Profile Image
Sabyasachi Sahoo

Why the Threads are going to Waiting State

All Threads are slowing moving towards waiting and they are not getting released. This causes downtime in the system.


Report URL - https://fastthread.io/my-thread-report.jsp?p=c2hhcmVkLzIwMjIvMTEvNC9hcGktOTlkNThmODEtMDc2MS00YjMxLTk3MTItMDM2OGRhZjhkMWQ5LnR4dA==

  • threads waiting state

  • causing downtime

  • Thread leak

  • Too many Kakfa heart beat threads

Please Sign In or to post your comment or answer

Profile Image

Ankita

Hi Sabyasachi,

 

Here is my observation on your report:

 

1) In your application I can see Dump-4

'kafka-coordinator-heartbeat-thread | meta' thread is stuck on park() method in sun.misc.Unsafe file. Before getting stuck, this thread obtained 1 lock (org.apache.kafka.clients.consumer.internals.ConsumerCoordinator lock) and never released it. Due to that 1 thread is BLOCKED as shown in the below screenshot. If threads are BLOCKED for a prolonged period, your application can become unresponsive. Below is the stacktrace of  'kafka-coordinator-heartbeat-thread | meta' thread.

 

 

java.lang.Thread.State: WAITING (parking)
at sun.misc.Unsafe.park(Native Method)
- parking to wait for <0x0000000557212f40> (a java.util.concurrent.locks.ReentrantLock$FairSync)
at java.util.concurrent.locks.LockSupport.park(LockSupport.java:175)
at java.util.concurrent.locks.AbstractQueuedSynchronizer.parkAndCheckInterrupt(AbstractQueuedSynchronizer.java:836)
at java.util.concurrent.locks.AbstractQueuedSynchronizer.acquireQueued(AbstractQueuedSynchronizer.java:870)
at java.util.concurrent.locks.AbstractQueuedSynchronizer.acquire(AbstractQueuedSynchronizer.java:1199)
at java.util.concurrent.locks.ReentrantLock$FairSync.lock(ReentrantLock.java:224)
at java.util.concurrent.locks.ReentrantLock.lock(ReentrantLock.java:285)
at org.apache.kafka.clients.consumer.internals.ConsumerNetworkClient.poll(ConsumerNetworkClient.java:249)
at org.apache.kafka.clients.consumer.internals.ConsumerNetworkClient.pollNoWakeup(ConsumerNetworkClient.java:304)
at org.apache.kafka.clients.consumer.internals.AbstractCoordinator$HeartbeatThread.run(AbstractCoordinator.java:1036)
- locked <0x0000000552067b10> (a org.apache.kafka.clients.consumer.internals.ConsumerCoordinator)

 

2) I can see more than 150 threads are waiting state and it has same stacktrace from Dump-6 onwards.

 

java.lang.Thread.State: WAITING (on object monitor)
at java.lang.Object.wait(Native Method)
at java.lang.Object.wait(Object.java:502)
at org.apache.kafka.clients.consumer.internals.AbstractCoordinator$HeartbeatThread.run(AbstractCoordinator.java:1025)
- locked <0x0000000558e00528> (a org.apache.kafka.clients.consumer.internals.ConsumerCoordinator)

 

3) 378 threads were executing sun.nio.ch.EPollArrayWrapper.epollWait(Native Method) at the time of capturing thread dump.
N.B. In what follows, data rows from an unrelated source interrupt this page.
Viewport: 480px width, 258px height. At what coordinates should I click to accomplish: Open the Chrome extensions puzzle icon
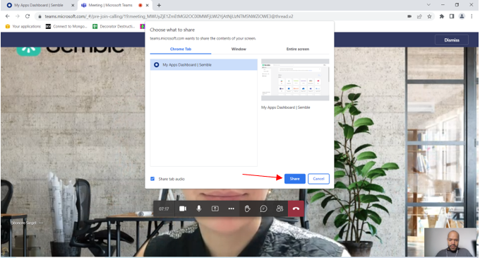pyautogui.click(x=442, y=16)
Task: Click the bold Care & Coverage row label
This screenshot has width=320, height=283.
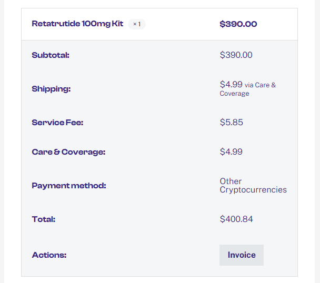Action: click(x=68, y=152)
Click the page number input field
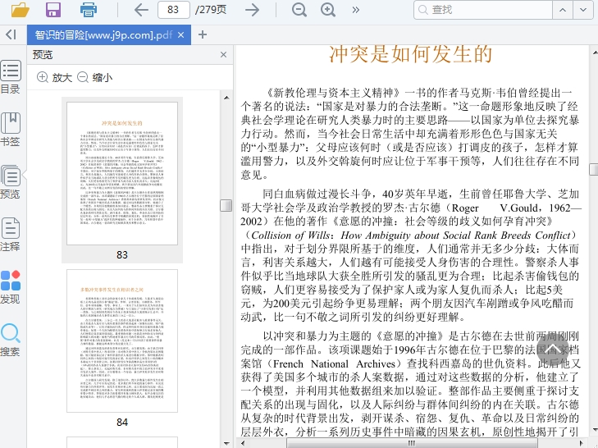This screenshot has height=448, width=598. tap(172, 10)
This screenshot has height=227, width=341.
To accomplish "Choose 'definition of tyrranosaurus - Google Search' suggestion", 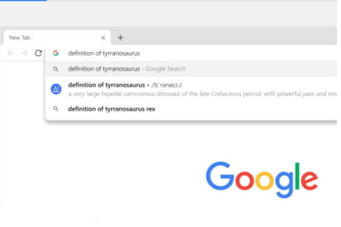I will 191,69.
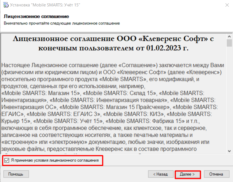Click the bold license agreement title in the text
Image resolution: width=233 pixels, height=182 pixels.
[113, 43]
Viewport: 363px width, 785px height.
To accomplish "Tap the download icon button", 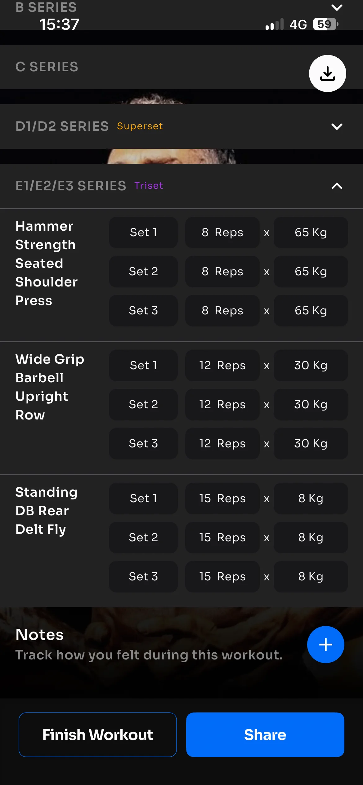I will [x=327, y=73].
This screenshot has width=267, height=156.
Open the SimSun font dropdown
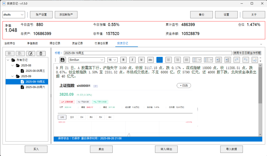click(87, 60)
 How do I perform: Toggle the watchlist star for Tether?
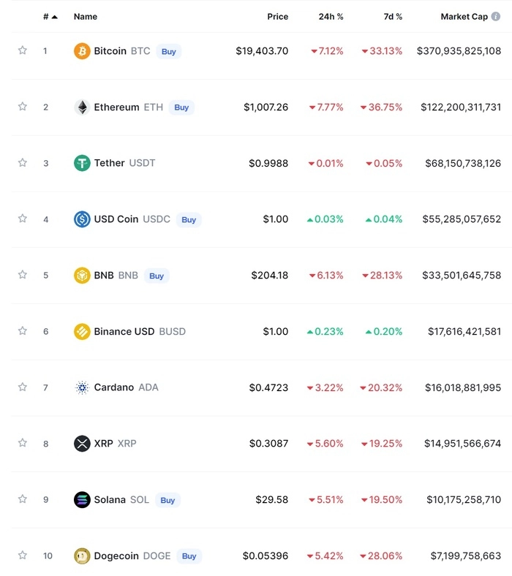coord(23,162)
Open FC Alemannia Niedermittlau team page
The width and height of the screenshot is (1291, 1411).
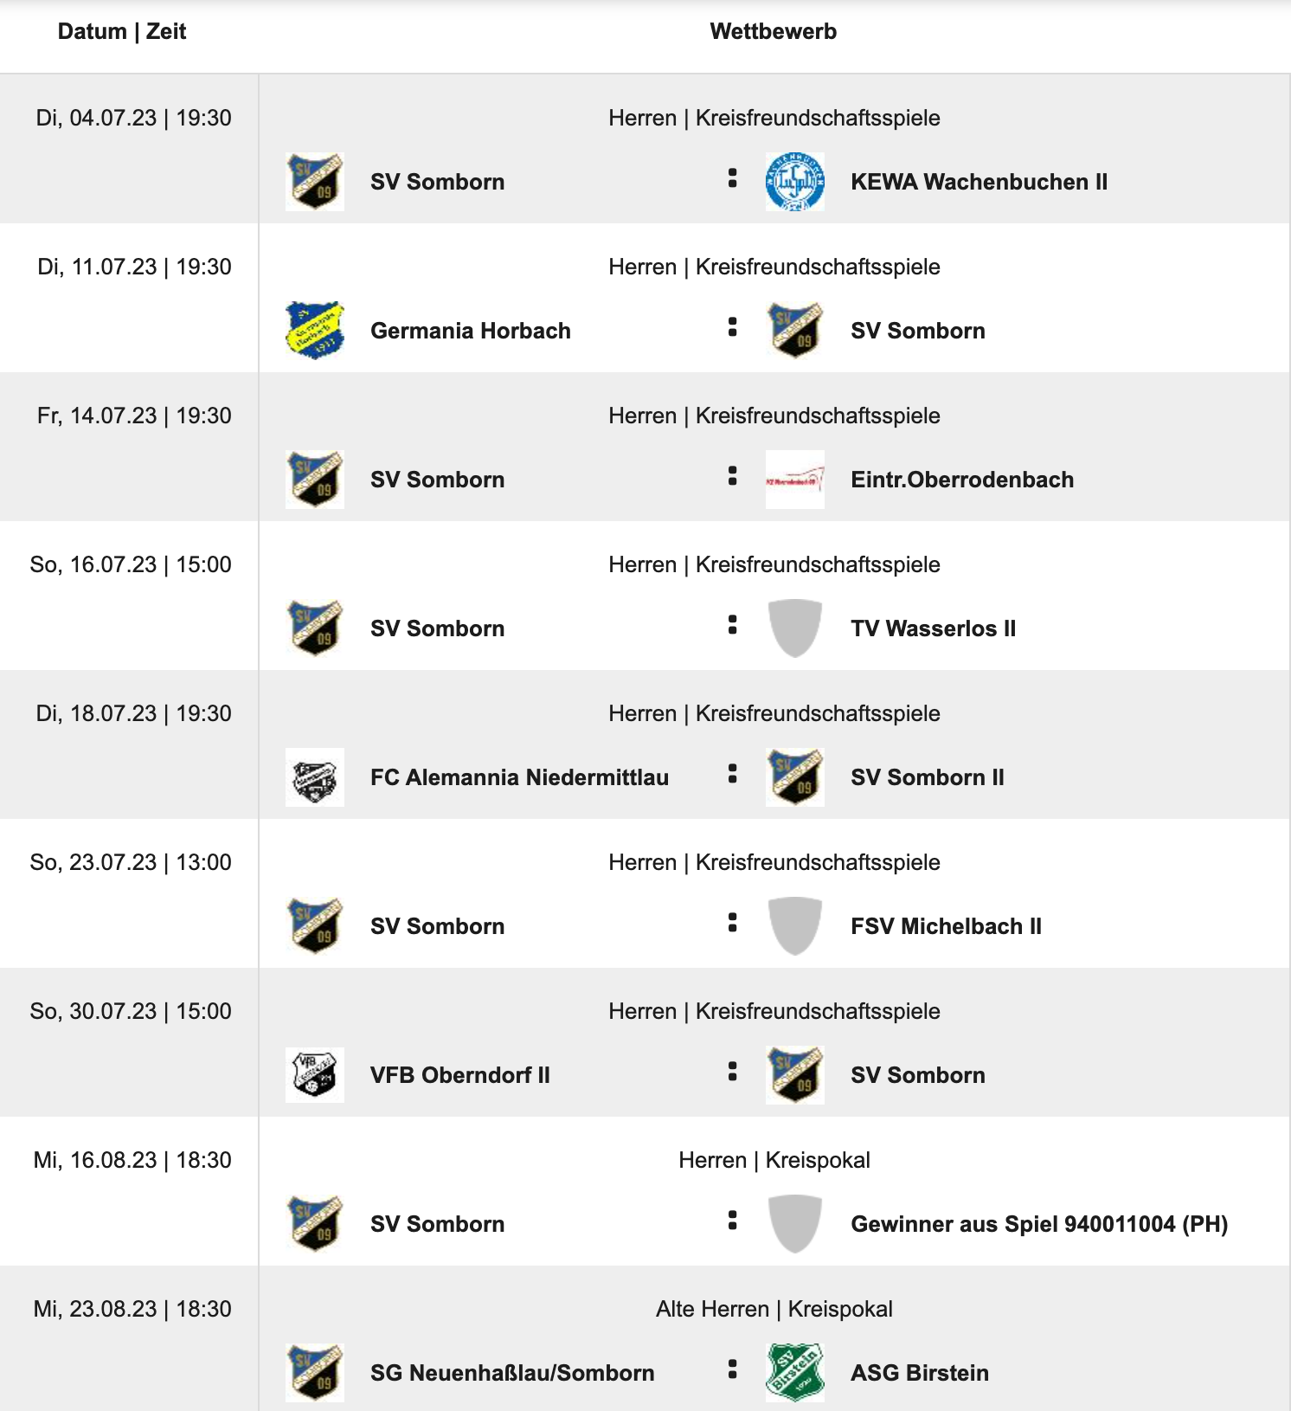coord(519,777)
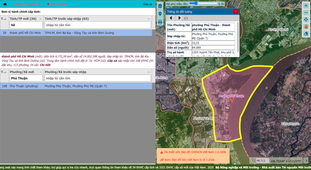Viewport: 311px width, 170px height.
Task: Go to next feature in popup
Action: pyautogui.click(x=179, y=18)

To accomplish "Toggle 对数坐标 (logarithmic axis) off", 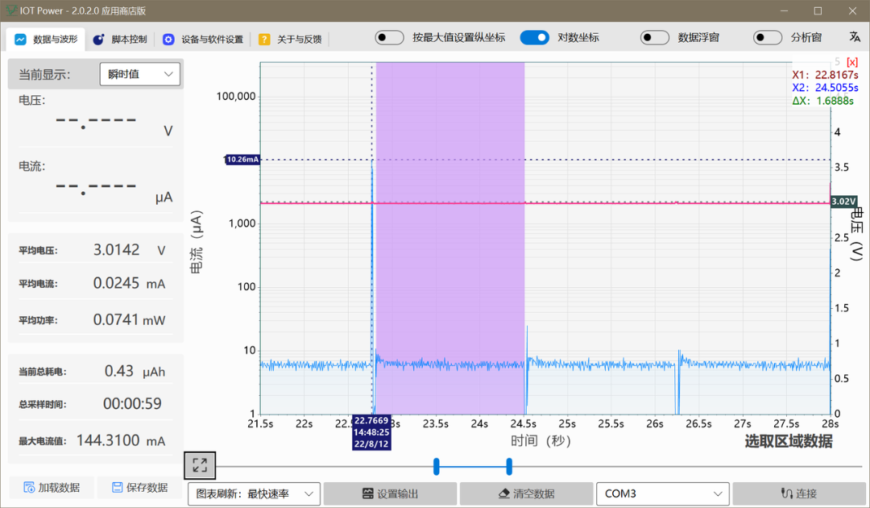I will 535,37.
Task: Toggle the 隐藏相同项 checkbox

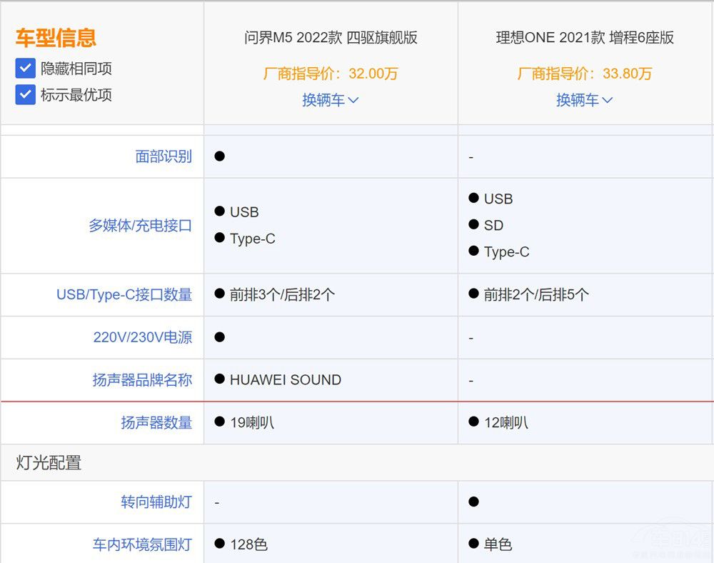Action: 26,69
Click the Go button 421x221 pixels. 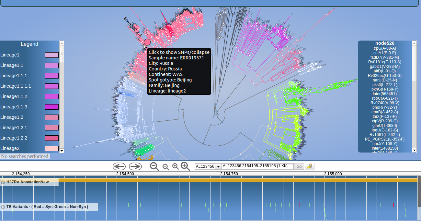tap(299, 166)
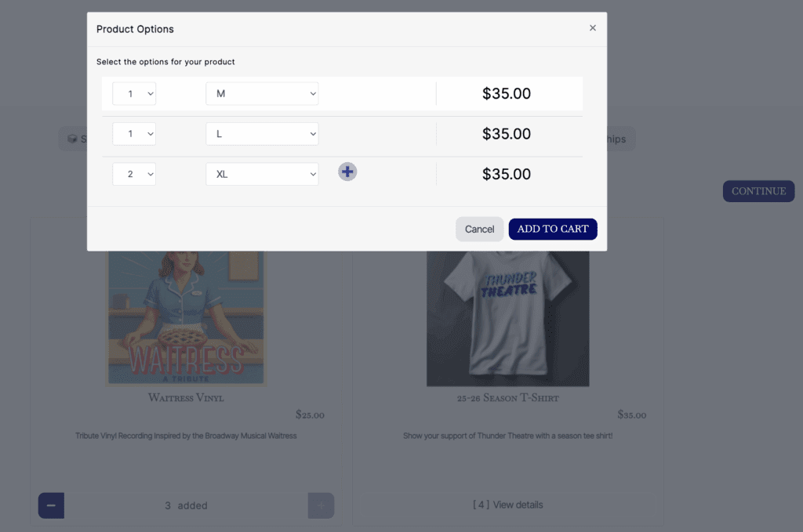Click the box icon tab behind dialog
Screen dimensions: 803x532
[x=73, y=139]
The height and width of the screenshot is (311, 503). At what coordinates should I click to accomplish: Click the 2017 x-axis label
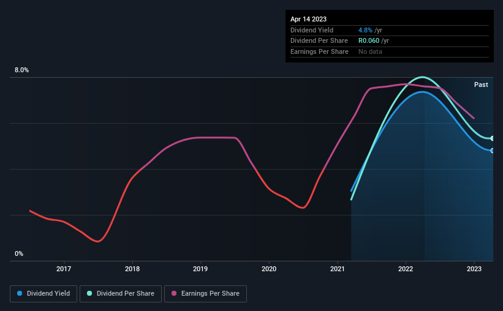tap(64, 269)
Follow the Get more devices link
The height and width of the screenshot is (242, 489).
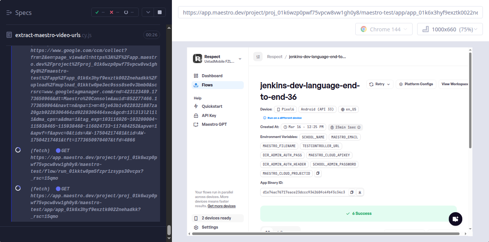(x=221, y=206)
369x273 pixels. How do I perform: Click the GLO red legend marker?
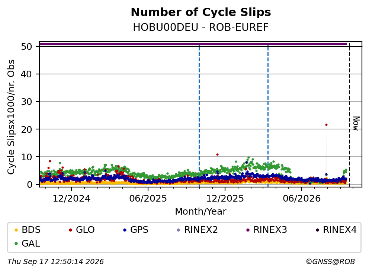[x=70, y=230]
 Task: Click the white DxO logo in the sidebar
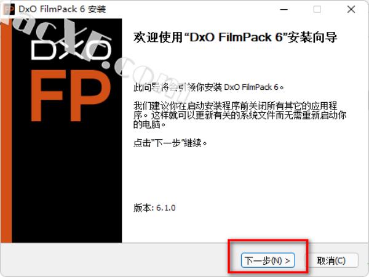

It can slow down transactions. Examine their stacktrace. 

 

java.lang.Thread.State: RUNNABLE
at sun.nio.ch.EPollArrayWrapper.epollWait(Native Method)
at sun.nio.ch.EPollArrayWrapper.poll(EPollArrayWrapper.java:269)
at sun.nio.ch.EPollSelectorImpl.doSelect(EPollSelectorImpl.java:93)
at sun.nio.ch.SelectorImpl.lockAndDoSelect(SelectorImpl.java:86)
- locked <0x00000005529f47c8> (a io.netty.channel.nio.SelectedSelectionKeySet)
- locked <0x00000005529f48b8> (a java.util.Collections$UnmodifiableSet)
- locked <0x00000005529f47e0> (a sun.nio.ch.EPollSelectorImpl)
at sun.nio.ch.SelectorImpl.select(SelectorImpl.java:97)
at sun.nio.ch.SelectorImpl.select(SelectorImpl.java:101)
at io.netty.channel.nio.SelectedSelectionKeySetSelector.select(SelectedSelectionKeySetSelector.java:68)
at io.netty.channel.nio.NioEventLoop.select(NioEventLoop.java:803)
at io.netty.channel.nio.NioEventLoop.run(NioEventLoop.java:457)
at io.netty.util.concurrent.SingleThreadEventExecutor$4.run(SingleThreadEventExecutor.java:989)
at io.netty.util.internal.ThreadExecutorMap$2.run(ThreadExecutorMap.java:74)
at io.netty.util.concurrent.FastThreadLocalRunnable.run(FastThreadLocalRunnable.java:30)
at java.lang.Thread.run(Thread.java:748)

 

Profile Image

Ram Lakshmanan

Hello Sahoo!

 

 Greetings. I would like to share few more observations in addition to what Ankita has shared above.

 

a. Thread leak in New Relic?

 Looks like your application is using New Relic, I could see 315 'NewRelicMetricsReporter' threads in TIMED_WAITING state, they all tend to have same stack trace in TIMED_WAITING state and not doing anything. Why there are so many New relic monitoring threads in the application. May be there is a bug in new Relic or you have misconfigured? You might want to check with new relic support team. Below is one of the stack trace of 315 new relic threads:

 

NewRelicMetricsReporter-1
PRIORITY : 5
THREAD ID : 0X00007F7B48E2A800
NATIVE ID : 0X3E07
NATIVE ID (DECIMAL) : 15879
STATE : TIMED_WAITING

stackTrace:
java.lang.Thread.State: TIMED_WAITING (parking)
at sun.misc.Unsafe.park(Native Method)
- parking to wait for <0x0000000559000998> (a java.util.concurrent.locks.AbstractQueuedSynchronizer$ConditionObject)
at java.util.concurrent.locks.LockSupport.parkNanos(LockSupport.java:215)
at java.util.concurrent.locks.AbstractQueuedSynchronizer$ConditionObject.awaitNanos(AbstractQueuedSynchronizer.java:2078)
at java.util.concurrent.ScheduledThreadPoolExecutor$DelayedWorkQueue.take(ScheduledThreadPoolExecutor.java:1093)
at java.util.concurrent.ScheduledThreadPoolExecutor$DelayedWorkQueue.take(ScheduledThreadPoolExecutor.java:809)
at java.util.concurrent.ThreadPoolExecutor.getTask(ThreadPoolExecutor.java:1074)
at java.util.concurrent.ThreadPoolExecutor.runWorker(ThreadPoolExecutor.java:1134)
at java.util.concurrent.ThreadPoolExecutor$Worker.run(ThreadPoolExecutor.java:624)
at java.lang.Thread.run(Thread.java:748)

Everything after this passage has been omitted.